![](https://blogger.googleusercontent.com/img/b/R29vZ2xl/AVvXsEiqJvHO8KbstAo2OJ7Ir4KGOWxjztnU2pIO770pJ_1hRCaBxZ_kmJcO4g_UsVmuBFcfGEOtdgckip-4KHXg03GNLqi1Z32ApEJ91fXtsPO0dl3ERf_iGixUyWtMfkJmVlxz8qKCgZvm7ycA/s400/patternposters.jpg)
These screenprinted concert posters, all done by other designers, employ simple patterning to make a statement. My personal favs are the first two, though they aren't necessarily the best looking. What I like is the design decision to overprint a pattern without regard to what's beneath it.
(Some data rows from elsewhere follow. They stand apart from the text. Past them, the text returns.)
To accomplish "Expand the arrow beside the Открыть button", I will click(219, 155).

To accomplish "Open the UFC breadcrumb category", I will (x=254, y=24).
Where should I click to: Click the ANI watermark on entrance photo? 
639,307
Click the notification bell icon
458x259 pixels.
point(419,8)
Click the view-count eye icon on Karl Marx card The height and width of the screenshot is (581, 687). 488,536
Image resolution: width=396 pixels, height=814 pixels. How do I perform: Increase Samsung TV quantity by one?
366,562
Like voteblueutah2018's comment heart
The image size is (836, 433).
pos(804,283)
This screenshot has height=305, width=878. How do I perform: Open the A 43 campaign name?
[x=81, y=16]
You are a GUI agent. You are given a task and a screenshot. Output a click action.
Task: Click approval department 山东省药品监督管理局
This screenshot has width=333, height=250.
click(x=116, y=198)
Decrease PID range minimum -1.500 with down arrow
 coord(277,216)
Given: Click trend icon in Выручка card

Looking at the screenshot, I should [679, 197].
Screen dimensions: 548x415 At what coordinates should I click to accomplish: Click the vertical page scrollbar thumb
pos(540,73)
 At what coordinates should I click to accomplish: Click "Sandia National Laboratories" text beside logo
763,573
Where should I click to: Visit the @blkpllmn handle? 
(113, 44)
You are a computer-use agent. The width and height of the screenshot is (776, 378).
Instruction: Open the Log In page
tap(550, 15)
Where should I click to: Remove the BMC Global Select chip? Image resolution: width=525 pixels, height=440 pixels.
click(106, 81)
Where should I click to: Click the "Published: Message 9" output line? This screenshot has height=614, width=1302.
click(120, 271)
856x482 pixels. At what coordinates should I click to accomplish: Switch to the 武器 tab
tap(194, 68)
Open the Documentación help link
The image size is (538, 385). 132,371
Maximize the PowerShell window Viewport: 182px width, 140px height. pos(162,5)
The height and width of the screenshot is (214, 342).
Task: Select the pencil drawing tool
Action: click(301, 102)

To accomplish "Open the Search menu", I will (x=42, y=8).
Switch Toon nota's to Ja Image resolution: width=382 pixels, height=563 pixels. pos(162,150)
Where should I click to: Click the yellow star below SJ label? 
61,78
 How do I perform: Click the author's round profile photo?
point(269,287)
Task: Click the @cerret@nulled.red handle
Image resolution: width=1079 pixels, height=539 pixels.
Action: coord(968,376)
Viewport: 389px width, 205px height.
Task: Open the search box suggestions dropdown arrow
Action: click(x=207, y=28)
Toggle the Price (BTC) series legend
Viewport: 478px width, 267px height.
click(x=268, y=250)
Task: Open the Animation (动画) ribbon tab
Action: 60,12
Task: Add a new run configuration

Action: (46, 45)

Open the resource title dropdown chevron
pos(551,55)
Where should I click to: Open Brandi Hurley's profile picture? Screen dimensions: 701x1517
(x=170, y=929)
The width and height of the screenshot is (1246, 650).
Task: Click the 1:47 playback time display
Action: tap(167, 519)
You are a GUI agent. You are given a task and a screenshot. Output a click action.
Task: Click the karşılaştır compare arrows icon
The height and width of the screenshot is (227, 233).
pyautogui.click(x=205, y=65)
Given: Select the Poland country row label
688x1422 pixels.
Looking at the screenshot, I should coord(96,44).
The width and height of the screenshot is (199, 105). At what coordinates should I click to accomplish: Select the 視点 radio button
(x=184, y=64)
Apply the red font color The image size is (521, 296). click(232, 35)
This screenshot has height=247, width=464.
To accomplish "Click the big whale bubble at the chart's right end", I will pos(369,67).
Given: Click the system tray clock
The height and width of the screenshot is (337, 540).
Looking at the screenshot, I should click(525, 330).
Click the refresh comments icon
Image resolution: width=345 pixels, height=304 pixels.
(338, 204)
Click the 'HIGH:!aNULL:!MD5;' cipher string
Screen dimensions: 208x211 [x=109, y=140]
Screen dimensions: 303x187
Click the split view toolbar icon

It's our Neanderthal forebears we can thank for making that design decision a deft one instead of a dumb one. From the first homo erectus who roamed the earth (Strom Thurman?), through the ensuing half million years (YEC's: insert 6,000 years here), we've developed not only the capacity to recognize patterns, but -- equally as important -- the ability to turn them off in our mind. That's key here. We're able to spot a moose in the first poster precisely because cavemen needed to spot a moose. His survival depended on it. Just think, if he wasn't able to pick out the moose through all the trees, he couldn't kill it; he'd get no breakfast, and we wouldn't have Denny's.
Posters are by Aesthetic Apparatus, Heads of State, The Small Stakes, Yeehaw Industries, and Methane Studios. This post's title is a hat tip to Christopher Alexander.